A morte não têm nenhum poder sobre a vida de quem ama.
É
possível celebrar a morte, o fim sem volta da existência humana? Não seria a
morte sempre uma tragédia, uma perda irreparável? É verdade que procuramos
desesperadamente construir pontes – com os tijolos das palavras e dos ritos e
dos símbolos, do amor saboreado e da fé teimosa – sobre o abismo que separa os
que estamos aqui e as pessoas queridas que se foram. Mas a morte seria mesmo
apemas um abismo ou um muro entre duas terras firmes, o aqui e o além, o fim
obscuro e lamentável da nossa bela, apesar de tudo, mas sempre precária
existência?
Não lamentamos
a morte das pessoas que consideramos más, ou que não tiveram uma influência
positiva sobre nós. Conhecemos gente que se dispõe a antecipar o fim da vida de
pessoas a quem consideram inimigas, e até da própria vida, quando lhes parece
difícil, triste, sem sentido e sem futuro. Mas tudo muda de figura quando se
trata do fim de uma vida plena de sentido ou de uma pessoa que queremos bem e
nos é preciosa. A morte das pessoas que nos são caras abre as portas da crise e
nos chama à busca de sentido. Se a morte não assusta, ao menos entristece.
No
evangelho de hoje, Maria, irmã de Marta e Lázaro, procura em Jesus um sentido
para a morte de uma pessoa justa, boa e querida. Começa cobrando a demora e o
aparente descaso de Jesus: “Senhor, se estivesses aqui, meu irmão não teria
morrido!...” Jesus tinha sido informado da enfermidade do amigo Lázaro, e o
desejo de prolongar e tornar menos difícil a vida das pessoas que amamos é
muito normal. Jesus se comove com a dor de Maria, de Marta e dos amigos e
amigas que as acompanham. Sua comoção e suas lágrimas suscitam admiração.

- Dados fornecidos -
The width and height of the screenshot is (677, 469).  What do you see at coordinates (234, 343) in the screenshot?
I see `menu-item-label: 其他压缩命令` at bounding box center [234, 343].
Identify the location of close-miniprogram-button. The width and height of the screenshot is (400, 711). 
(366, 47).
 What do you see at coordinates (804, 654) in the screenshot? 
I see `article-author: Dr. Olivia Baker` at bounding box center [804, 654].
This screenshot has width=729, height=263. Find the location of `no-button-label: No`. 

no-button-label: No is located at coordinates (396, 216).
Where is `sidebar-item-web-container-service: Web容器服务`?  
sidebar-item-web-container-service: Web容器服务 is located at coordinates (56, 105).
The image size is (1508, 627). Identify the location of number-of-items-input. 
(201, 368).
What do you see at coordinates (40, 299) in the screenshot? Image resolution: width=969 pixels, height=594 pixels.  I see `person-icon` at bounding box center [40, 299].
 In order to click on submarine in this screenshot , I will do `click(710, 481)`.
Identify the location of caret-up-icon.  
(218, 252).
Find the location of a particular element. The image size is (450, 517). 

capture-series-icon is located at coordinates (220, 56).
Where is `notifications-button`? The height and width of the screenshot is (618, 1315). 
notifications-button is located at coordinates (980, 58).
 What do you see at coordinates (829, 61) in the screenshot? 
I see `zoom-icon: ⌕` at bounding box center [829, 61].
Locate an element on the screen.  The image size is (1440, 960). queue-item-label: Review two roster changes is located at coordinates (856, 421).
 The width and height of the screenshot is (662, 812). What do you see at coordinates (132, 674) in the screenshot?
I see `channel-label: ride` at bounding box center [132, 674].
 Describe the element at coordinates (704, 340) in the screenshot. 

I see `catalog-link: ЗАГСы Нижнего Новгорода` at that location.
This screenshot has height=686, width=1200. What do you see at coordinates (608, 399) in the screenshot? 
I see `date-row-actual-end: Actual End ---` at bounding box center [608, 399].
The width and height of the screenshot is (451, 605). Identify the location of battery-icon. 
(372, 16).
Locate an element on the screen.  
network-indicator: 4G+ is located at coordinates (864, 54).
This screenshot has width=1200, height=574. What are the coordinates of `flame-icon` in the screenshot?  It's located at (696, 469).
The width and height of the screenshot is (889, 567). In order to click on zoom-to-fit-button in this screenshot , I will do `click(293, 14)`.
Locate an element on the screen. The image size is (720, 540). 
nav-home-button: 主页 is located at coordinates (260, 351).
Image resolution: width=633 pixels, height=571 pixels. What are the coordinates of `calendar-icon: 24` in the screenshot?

- Lista de tarefas -
a: Reproduza literalmente o trecho da reflexão sobre a morte entre “A morte não têm” e “existência?”, inclusive.
b: Retome a reflexão sobre a morte e continue a escrita logo após a última frase mostrada.
Os itens formam um material à parte, independente da reflexão sobre a morte.

- Respostas do exercício -
a:
A morte não têm nenhum poder sobre a vida de quem ama.
É
possível celebrar a morte, o fim sem volta da existência humana? Não seria a
morte sempre uma tragédia, uma perda irreparável? É verdade que procuramos
desesperadamente construir pontes – com os tijolos das palavras e dos ritos e
dos símbolos, do amor saboreado e da fé teimosa – sobre o abismo que separa os
que estamos aqui e as pessoas queridas que se foram. Mas a morte seria mesmo
apemas um abismo ou um muro entre duas terras firmes, o aqui e o além, o fim
obscuro e lamentável da nossa bela, apesar de tudo, mas sempre precária
existência?

b:
“Vejam o quanto era amigo dele!...”
Mas, na
boca de outros, aparece um questionamento que também nos ronda, especialmente
quando da partida mais ou menos trágica dos nossos entes queridos: “Se ele
curou os cegos e os mudos, se ele nos ama de verdade, porque permite que isso
aconteça?” Jesus começa perguntando onde colocaram Lázaro, mas Maria o adverte que já está
se decompondo e cheirando mal. Então é a vez de Jesus questionar: “Eu não lhe
disse que, se acreditar, você verá a glória de Deus?” Não é o milagre que nos
leva a crer; é a fé que abre nossos olhos e nossas mãos para uma dimensão
indestrutível da vida!
Por trás
do diálogo tenso entre Jesus e Maria está uma questão muito importante e atual:
o que esperamos de Jesus? Cura, prolongamento da vida, reestabelecimento de uma
situação do passado, ou vida plena, vida com uma densidade e uma força que
nenhuma forma de morte pode estancar? Porque é Vida e caminho de amor e
compaixão que a ela conduz, Jesus é ressurreição, é expressão da glória de Deus
e caminho de vida plena. Com seu modo de ser e de agir, com sua proposta de
vida, ele suscita vida e, por isso, também a re-suscita. Nele encontramos a vida saborosa e intensa que
desejamos.
Como
Láazaro, quem adere a Jesus Cristo e escuta sua Palavra, quem refaz o seu
caminho, quem vive sob impulso do seu Espírito e por ele se deixa guiar, sai
para fora, não se deixa amarrar por nada, continua suscitando vida. A vida de
tais pessoas é mais que uma história a ser recordada, louvada ou lamentada: é
percurso que continua aberto, Travessia ainda em curso, beleza que continua
atraindo, dinamismo que continua movendo e sustentando outras vidas. E isso sem
entrar na complicada questão de uma existência pós-histórica, em moldes
semelhantes à nossa vida presente.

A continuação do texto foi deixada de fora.